The entire project is now licensed under the MIT license. If you install the application and then right click on it you can “View Source” to get the source code for it.

Case Study: Three large Flex/AIR applications

I’m currently wrapping up three different fairly large AIR applications developed in different ways. In this blog post I hope to describe the methods used in them, what worked well, and what didn’t work so well.    Hopefully this will be useful to others starting up projects in the near future.

I’m going to call these “large” applications since they go a lot deeper than a simple toy or small experience site that most Flex apps seem to be.  Your definition of “large” may differ.  These are full blown desktop applications, not a web-app ported to the desktop or a simple desktop app to augment a web-app.  All three were planned on being desktop apps from the start.  It’s not a common target audience for AIR, but I believe in the platform for this use.

A description of the projects

First, a quick rundown of the apps.

AgileAgenda

This was my entry for the Adobe AIR Derby so the beginnings were a rapid no-holds barred get-something-out-the-door effort.  There was no good planning that went into this, and no framework used.  This is one of my solo projects.

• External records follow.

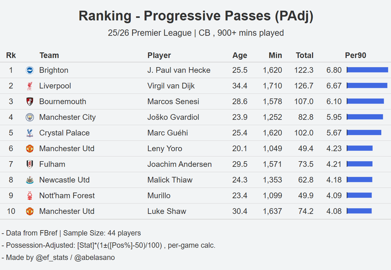Click the Ranking - Progressive Passes title
Viewport: 391px width, 270px height.
click(196, 16)
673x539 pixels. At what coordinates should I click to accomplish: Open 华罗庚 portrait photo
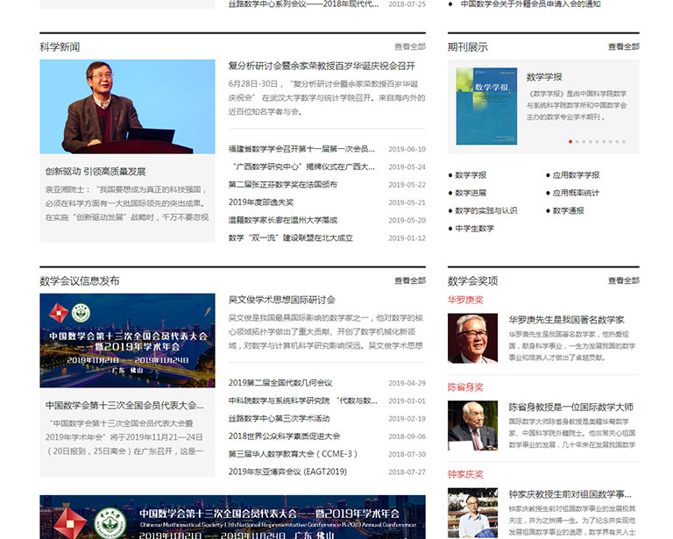point(472,338)
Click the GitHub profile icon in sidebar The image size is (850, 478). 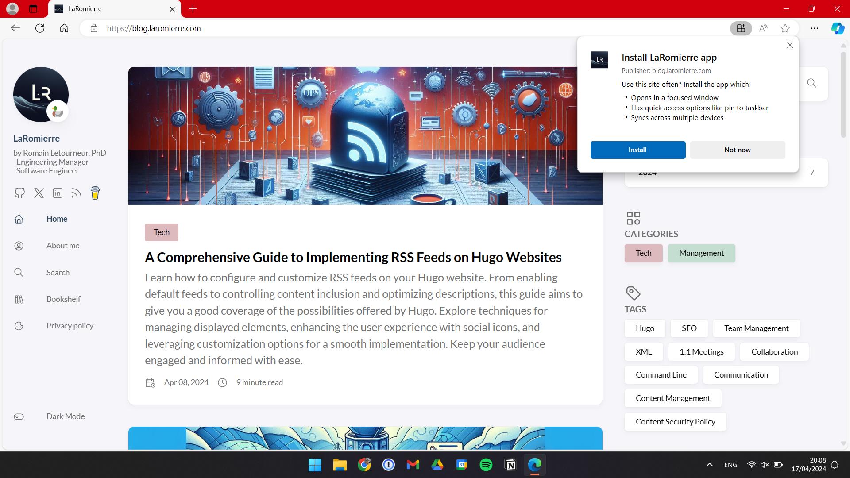[19, 193]
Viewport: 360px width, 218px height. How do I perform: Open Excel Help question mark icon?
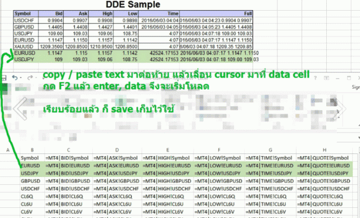tap(315, 78)
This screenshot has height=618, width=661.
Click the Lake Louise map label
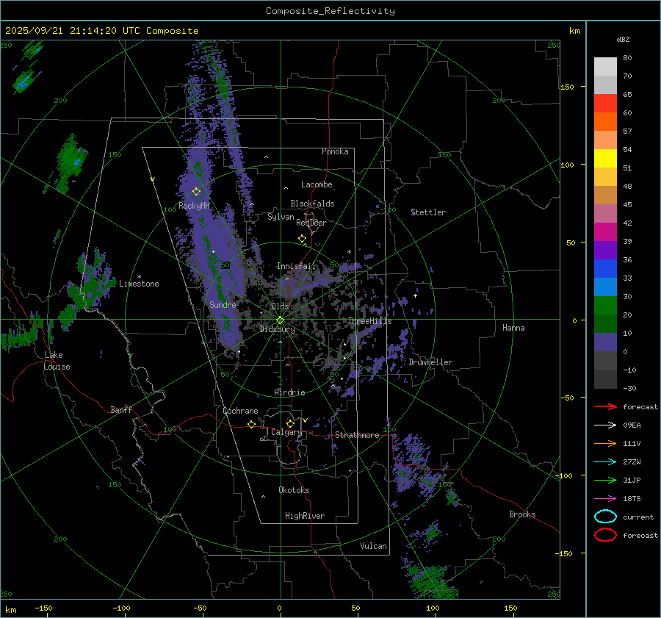pos(57,361)
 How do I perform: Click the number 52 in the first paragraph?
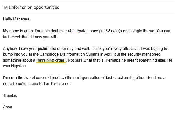point(108,31)
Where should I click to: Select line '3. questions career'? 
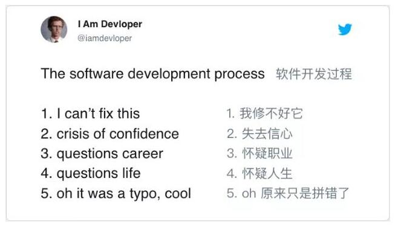[102, 154]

It’s since gone through several major UI revisions, with some parts of the application completly changing how they work or look several times over.

It’s a project scheduling application focusing on allowing users to create a schedule by entering tasks, priorities, and durations while letting the software calculate start/end dates.  Besides that it’s got some nifty sharing functionality, a PDF export, and a few different ways to look at your data.  I’ve been selling it commercially for while and not doing too bad, take a look and let me know what you think.  I’m always interested in feedback.

 

 


 

AgileTracker

AgileAgenda was doing pretty good, and a time-tracking application to work with it seemed like the next logical step.  I had been looking around and found Parsley and was fairly impressed so I decided to give it a shot. This is also one of my solo projects.

The AgileTracker allows you to subscribe to a schedule in AgileAgenda to get your list of tasks.  Then you can use the built in timer, or manually enter time to keep track of how long you spend on various tasks.  Someday, it’ll have full read/write capabilities to AgileAgenda for a full round trip exchanging of data.

 

 


 

TimeLiner XE

This is probably where I learned the most.  I acted as the project lead on a 3-5 engineer team that grew or shrunk throughout the process depending on other needs.  It was developed in a commercial setting (at Tom Snyder Productions, my day-job, which I’ve been very fortunate to find)  We’ve got a formal art, engineering, and QA team over there.

TimeLiner XE is the 6th major revision of one of the best selling desktop applications my employer publishes.  Previous versions were written in C++ with a proprietary cross platform layer.  It was a big gamble betting on Flex/AIR instead of sticking with C++, but we’ve been pretty happy so far.  The built in WebKit HTML renderer made one of our features (a web based research mode) a “killer feature” and doing that in a cross platform way in C++ would have been a huge investment compared to what we accomplished in AIR fairly simply.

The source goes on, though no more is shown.